Molina Healthcare echoed those concerns. The Long Beach, Calif.-based insurer said that direct exchanges have existed since 2018 and that, until this year, they have not grown in enrollment. Analysts credited the growth in individuals enrolling in ACA plans for 2021 to consumers desperate for coverage during the COVID-19 pandemic.
“If these (direct exchange) options were truly attractive to consumers, they would have already voted with their feet and moved from HealthCare.gov and its companion state-based sites to them,” Molina wrote. “Yet, the exchanges continue to enroll most Marketplace enrollees—an indication of the central place they occupy in the exchange shopping and enrollment experience for consumers.”
Not all commenters were opposed to the change.
Jeff Fusile, who identified himself as a Georgia resident and “an executive with over thirty years’ experience in the healthcare industry,” said that, by eliminating the requirement that qualified health plans have a dedicated provider network, existing health insurance companies and new entrants can be competitive in the marketplace.
“This is both good for consumers—who may have greater access to care with such plans—but also for providers who can provide care to such consumers without the strictures of a network model,” Fusile wrote. “It may also incent payers to expand networks in markets to be more competitive with a broader network product.”

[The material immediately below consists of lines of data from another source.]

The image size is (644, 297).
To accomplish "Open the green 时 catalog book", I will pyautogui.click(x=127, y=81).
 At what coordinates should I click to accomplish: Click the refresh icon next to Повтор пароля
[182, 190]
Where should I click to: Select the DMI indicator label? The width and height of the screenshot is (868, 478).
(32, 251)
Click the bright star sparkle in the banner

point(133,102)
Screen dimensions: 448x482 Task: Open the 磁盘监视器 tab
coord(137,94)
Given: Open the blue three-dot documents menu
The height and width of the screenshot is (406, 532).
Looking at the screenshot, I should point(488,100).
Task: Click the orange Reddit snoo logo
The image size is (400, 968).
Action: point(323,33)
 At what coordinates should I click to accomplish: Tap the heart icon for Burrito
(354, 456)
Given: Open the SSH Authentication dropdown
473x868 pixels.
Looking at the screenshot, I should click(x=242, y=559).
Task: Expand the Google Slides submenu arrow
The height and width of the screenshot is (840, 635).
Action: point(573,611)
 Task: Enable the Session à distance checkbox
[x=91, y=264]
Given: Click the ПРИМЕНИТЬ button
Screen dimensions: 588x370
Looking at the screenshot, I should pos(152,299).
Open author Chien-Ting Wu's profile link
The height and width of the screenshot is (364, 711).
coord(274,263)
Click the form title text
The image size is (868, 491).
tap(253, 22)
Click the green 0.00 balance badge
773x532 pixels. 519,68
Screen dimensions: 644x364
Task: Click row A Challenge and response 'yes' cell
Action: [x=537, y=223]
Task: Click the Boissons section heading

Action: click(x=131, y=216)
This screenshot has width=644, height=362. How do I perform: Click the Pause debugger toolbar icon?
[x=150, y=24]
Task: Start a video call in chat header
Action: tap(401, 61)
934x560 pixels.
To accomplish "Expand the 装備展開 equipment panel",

Thirty-two states rely on the federal HealthCare.gov exchange, plus a few others that run their own state marketplaces under the law but depend on the national online sign-up system.
The Trump administration has moved to expand the use of private direct enrollment pathways since taking office. It has cut marketplace outreach funding by 90% since 2016 and navigator funding by more than 80%. A 2019 report by the Center on Budget and Public Policy Priorities noted that HHS navigator funding awards now favor entities that are willing to recommend short-term plans and other non-ACA plans to consumers.